=== Data supplied ===
####
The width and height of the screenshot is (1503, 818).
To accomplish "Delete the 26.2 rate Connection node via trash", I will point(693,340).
####
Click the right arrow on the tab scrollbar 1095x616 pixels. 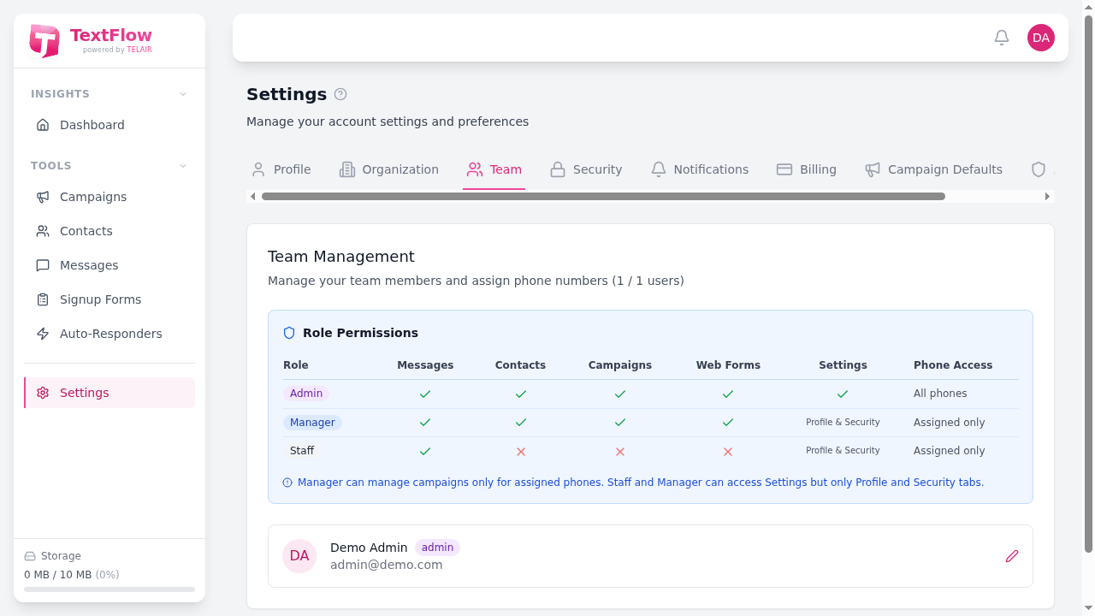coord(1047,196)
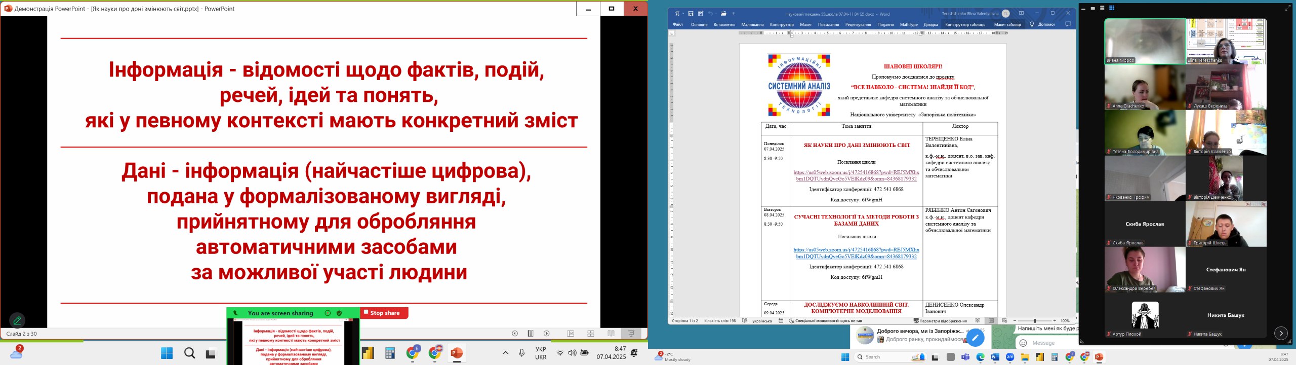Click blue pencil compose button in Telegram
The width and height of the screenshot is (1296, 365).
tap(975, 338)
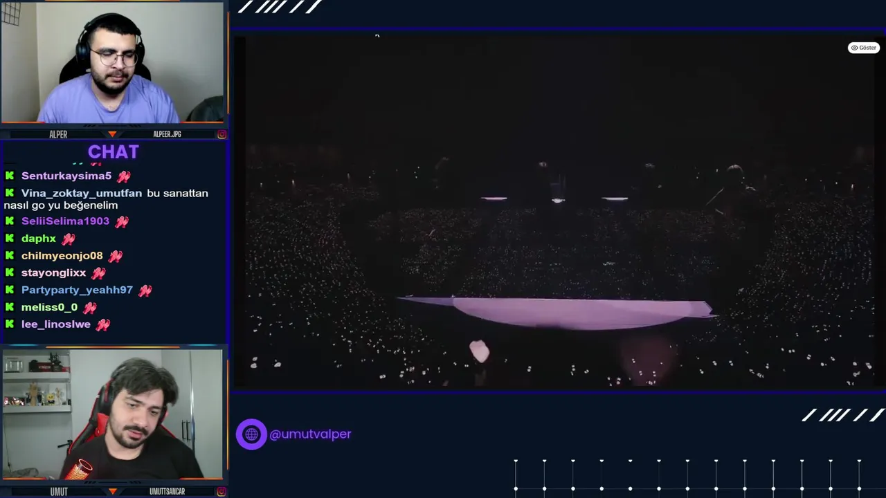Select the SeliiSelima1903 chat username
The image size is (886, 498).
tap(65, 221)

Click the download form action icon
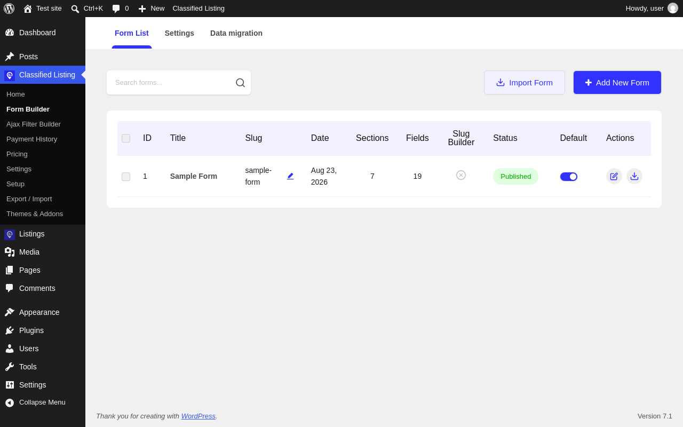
####
=== Given problem ===
Rewrite the entries in the stretch from the line containing "The width and height of the screenshot is (1503, 818)." through the line containing "I will point(693,340).", replacing "Connection node" with "Connection block" and leaving everything else unchanged. Return only those lines.

=== The output ===
The width and height of the screenshot is (1503, 818).
To accomplish "Delete the 26.2 rate Connection block via trash", I will point(693,340).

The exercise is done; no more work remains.